▶ **Text excerpt**:
Parallel Collections

Pascal Bugnion

December 2015

In this article by Pascal Bugnion, the author of Scala for Data Science, we will look at the ways of parallelizing computation and data processing over a single computer. Virtually, all new computers have more than one processing unit, and distributing a calculation over these cores can be an effective way of hastening medium-sized calculations.

(For more resources related to this topic, see here.)

Data science often involves the processing of medium or large amounts of data. As the previously exponential growth in the speed of a CPU has stalled while the amount of data continues to increase, leveraging the computers effectively must entail parallel computation.

Parallelizing the calculations over a single chip is suitable for the calculations involving gigabytes or a few terabytes of data. For the larger data flows, we must resort to the distribution of the computation over several computers in parallel.

▶ **Information provided**:

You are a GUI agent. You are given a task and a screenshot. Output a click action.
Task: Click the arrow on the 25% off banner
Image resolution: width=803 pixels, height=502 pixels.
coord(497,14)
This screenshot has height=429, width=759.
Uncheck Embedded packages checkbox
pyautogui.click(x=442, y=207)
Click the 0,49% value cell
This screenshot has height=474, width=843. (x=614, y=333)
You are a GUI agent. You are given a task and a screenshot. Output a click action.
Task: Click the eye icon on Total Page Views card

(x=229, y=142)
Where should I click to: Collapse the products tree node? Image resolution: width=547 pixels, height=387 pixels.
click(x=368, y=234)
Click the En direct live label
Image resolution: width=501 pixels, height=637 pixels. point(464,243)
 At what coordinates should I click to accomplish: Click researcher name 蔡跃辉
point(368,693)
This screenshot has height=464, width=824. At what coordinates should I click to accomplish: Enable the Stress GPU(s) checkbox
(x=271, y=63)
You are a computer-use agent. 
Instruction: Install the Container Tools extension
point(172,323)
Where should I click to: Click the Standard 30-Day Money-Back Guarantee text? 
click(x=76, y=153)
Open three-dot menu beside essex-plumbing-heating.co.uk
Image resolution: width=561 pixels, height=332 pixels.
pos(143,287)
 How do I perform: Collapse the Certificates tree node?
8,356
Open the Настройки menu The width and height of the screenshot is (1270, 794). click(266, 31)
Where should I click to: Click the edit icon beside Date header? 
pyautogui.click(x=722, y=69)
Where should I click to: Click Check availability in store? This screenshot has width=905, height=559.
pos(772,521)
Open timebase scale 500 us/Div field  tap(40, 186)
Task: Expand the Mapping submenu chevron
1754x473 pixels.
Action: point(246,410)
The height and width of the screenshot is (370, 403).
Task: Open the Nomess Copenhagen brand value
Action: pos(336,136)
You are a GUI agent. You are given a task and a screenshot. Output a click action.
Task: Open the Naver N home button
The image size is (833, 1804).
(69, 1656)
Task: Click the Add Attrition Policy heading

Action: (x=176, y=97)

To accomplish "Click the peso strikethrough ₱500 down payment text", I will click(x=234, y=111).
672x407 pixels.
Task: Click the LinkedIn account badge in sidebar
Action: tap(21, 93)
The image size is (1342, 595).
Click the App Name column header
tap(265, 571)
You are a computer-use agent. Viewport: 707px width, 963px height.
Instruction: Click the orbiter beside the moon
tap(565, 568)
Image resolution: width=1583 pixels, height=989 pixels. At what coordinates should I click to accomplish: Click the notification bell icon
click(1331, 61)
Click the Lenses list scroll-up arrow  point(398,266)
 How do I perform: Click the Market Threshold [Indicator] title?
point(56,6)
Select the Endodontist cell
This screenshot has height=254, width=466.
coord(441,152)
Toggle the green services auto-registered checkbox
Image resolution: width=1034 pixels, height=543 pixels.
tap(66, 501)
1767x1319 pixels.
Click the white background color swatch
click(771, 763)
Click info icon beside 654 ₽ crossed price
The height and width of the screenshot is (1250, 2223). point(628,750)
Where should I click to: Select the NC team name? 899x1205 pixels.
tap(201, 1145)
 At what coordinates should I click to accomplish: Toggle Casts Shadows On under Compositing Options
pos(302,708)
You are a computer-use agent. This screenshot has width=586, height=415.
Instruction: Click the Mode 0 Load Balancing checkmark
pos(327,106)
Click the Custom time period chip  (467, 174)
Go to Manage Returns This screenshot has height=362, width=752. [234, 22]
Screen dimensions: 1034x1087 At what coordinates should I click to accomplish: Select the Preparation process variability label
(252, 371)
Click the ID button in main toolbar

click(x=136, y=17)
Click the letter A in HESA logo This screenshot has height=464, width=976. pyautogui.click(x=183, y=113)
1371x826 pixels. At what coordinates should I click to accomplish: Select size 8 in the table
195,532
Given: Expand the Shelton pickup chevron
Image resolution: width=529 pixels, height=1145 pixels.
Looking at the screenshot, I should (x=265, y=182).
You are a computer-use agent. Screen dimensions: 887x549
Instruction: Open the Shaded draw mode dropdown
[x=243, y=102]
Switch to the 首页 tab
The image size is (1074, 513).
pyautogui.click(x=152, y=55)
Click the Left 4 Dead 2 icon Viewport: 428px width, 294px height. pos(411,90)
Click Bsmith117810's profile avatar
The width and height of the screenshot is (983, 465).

▶ **Directions**:
- 1) In the parallel collections article, what amount of data makes parallelizing calculations over a single chip suitable?
- 2) Translate this sentence from the parallel collections article into Spanish: "For the larger data flows, we must resort to the distribution of the computation over several computers in parallel."

▶ **Expected outputs**:
- 1) Calculations involving gigabytes or a few terabytes of data.

- 2) Para los flujos de datos más grandes, debemos recurrir a la distribución del cálculo en varias computadoras en paralelo.